Saturday, January 26, 2013

Saturday Short Subjects: Go Ahead, Blow

Not so long ago Kimberly-Clark was the enemy in a war waged by the environmental group Greenpeace. The corporation was the target of the Kleercut Campaign, begun by Greenpeace in November 2004 to protest Kimberly-Clark's use of trees from Canada’s ancient Kenogami and Ogoki forests in Northern Ontario to manufacture its products. Kimberly-Clark's brands include Kleenex, Scott, Huggies, Pull-Ups, Kotex and Depend. Over the next five years Greenpeace helped organize a series of well-orchestrated protests including campus activism, civil disobedience, media campaigns, petitions, and institutional and consumer boycotts.

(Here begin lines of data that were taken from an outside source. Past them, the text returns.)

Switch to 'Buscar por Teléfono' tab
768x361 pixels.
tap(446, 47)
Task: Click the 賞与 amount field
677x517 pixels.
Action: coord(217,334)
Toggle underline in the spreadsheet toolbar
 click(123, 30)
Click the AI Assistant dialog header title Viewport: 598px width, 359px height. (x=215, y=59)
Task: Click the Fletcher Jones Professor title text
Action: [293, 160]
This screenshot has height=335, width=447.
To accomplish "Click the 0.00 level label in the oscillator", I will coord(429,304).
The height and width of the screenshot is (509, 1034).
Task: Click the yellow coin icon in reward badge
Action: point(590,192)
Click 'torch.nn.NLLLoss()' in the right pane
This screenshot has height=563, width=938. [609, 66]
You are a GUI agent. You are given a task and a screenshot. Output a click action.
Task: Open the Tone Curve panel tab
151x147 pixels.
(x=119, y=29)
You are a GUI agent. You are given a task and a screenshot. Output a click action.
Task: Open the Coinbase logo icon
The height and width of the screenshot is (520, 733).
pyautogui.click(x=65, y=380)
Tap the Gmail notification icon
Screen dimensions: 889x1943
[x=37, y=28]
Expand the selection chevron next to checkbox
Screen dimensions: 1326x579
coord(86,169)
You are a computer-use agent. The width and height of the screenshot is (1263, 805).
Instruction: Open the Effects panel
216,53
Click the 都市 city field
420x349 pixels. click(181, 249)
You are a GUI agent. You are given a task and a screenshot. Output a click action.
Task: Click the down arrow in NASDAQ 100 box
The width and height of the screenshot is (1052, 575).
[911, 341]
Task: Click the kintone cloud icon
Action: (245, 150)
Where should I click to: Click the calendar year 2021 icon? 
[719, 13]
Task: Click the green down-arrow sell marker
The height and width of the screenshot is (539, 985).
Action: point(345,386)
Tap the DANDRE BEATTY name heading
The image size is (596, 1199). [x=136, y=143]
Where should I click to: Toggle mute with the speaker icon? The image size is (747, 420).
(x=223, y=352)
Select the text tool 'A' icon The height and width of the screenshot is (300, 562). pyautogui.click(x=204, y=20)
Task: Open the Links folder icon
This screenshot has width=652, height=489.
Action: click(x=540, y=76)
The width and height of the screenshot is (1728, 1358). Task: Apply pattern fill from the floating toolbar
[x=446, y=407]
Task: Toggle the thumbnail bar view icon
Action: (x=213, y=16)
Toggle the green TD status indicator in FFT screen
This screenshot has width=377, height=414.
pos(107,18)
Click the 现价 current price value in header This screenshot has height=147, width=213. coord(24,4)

Greenpeace's hard work paid off. On August 5, 2009, Greenpeace announced that it was ending its Kleercut Campaign, stating that Kimberly-Clark’s new fiber sourcing standards would make the company “a leader for sustainably produced tissue products.” The entire campaign is archived in timeline form here

The corporation’s new goals were high: “Kimberly-Clark has set a goal of obtaining 100 percent of the company's wood fiber for tissue products, including the Kleenex brand, from environmentally responsible sources. The revised standards will enhance the protection of Endangered Forests and increase the use of both Forest Stewardship Council (FSC) certified fiber and recycled fiber. By the end of 2011, Kimberly-Clark will ensure that 40 percent of its North American tissue fiber is either recycled or FSC certified - a 71 percent increase from 2007 levels that represents 600,000 tonnes of fiber.… Also by the end of 2011, Kimberly-Clark will eliminate the purchase of any fiber from the Canadian Boreal Forest that is not FSC certified” 

Kimberly-Clark has since divested its woodlands and pulping assets, but has established a global fiber procurement program committed to using environmentally responsible fiber.

This information is now printed on the bottom of the Kleenex box . 

FSC is the acronym for the Forest Stewardship Council, founded after the 1992 Earth summit in Rio failed to produce an agreement to stop deforestation. The Forest Stewardship Council mission is to promote environmentally sound, socially beneficial and economically prosperous management of the world's forests. The FSC trademarks enable consumers to choose products that support forest conservation, offer social benefits, and enable the market to provide an incentive for better forest management. 

This makes me feel a little better. Normally I am a hankie user. I have stacks of them – good for the usual light sneeze or sniffle, or tears at the movies. But with my recent cold from Hell I needed tissues – scads of them. What I discovered on the Kleenex box bottom cancelled my expected guilt trip.

Go ahead, blow (gently). 

I am hoping this is my last post on discoveries as a result of winter illness and that you are all well and warm. Have a great weekend.

Why Saturday Short Subjects? Some readers may recall  being dropped at the movie theater for the Saturday matinee — two action-packed feature films with a series of short subjects (cartoons or short movies, sometimes a serial cliffhanger) sandwiched in between. Often the short subjects were the most memorable, and enjoyable, part of the morning. That explains the name. The reason behind these particular posts is that we are all short on time. My Short Subject posts should not take me as long to write or you as long to read (or try).